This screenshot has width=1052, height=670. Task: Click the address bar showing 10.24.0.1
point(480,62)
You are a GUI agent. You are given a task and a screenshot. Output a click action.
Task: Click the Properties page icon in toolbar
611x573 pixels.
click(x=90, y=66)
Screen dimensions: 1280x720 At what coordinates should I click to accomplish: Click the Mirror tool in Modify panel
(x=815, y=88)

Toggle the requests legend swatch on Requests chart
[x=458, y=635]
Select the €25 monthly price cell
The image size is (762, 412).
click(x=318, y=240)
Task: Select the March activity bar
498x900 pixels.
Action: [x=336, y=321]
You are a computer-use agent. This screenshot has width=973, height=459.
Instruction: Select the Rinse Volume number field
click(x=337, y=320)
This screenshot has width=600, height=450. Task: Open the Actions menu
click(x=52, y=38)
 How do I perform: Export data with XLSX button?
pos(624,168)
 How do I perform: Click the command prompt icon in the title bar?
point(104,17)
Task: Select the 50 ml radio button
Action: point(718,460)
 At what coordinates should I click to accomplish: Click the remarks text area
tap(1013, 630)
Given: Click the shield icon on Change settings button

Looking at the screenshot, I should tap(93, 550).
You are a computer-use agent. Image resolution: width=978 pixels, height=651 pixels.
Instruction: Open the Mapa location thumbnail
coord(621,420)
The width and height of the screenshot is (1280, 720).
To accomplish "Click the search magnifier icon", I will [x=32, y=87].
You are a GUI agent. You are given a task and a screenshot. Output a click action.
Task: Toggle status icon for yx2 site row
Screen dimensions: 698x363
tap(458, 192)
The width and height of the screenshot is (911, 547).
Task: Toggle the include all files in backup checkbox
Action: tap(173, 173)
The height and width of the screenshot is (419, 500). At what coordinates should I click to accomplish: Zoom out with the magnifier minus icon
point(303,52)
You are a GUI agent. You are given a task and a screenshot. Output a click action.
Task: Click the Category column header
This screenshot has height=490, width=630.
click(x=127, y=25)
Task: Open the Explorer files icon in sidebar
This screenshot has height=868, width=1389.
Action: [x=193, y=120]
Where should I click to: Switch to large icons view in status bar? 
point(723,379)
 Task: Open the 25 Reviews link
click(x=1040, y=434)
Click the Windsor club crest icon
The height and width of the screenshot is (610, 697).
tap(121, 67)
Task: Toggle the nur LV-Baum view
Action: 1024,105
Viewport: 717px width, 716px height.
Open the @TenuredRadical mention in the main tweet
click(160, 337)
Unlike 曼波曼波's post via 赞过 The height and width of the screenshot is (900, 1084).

::::::::::

_What is required:_
Recast the entries starting with the line that contains "Given: Click the" and going on through the line that contains "coord(621,420)" as a JSON list of strings, one string per line, with blank lines left out.

_Solution to the exercise:_
[
  "Given: Click the shield icon on Change settings button",
  "Looking at the screenshot, I should tap(93, 550).",
  "You are a computer-use agent. Image resolution: width=978 pixels, height=651 pixels.",
  "Instruction: Open the Mapa location thumbnail",
  "coord(621,420)"
]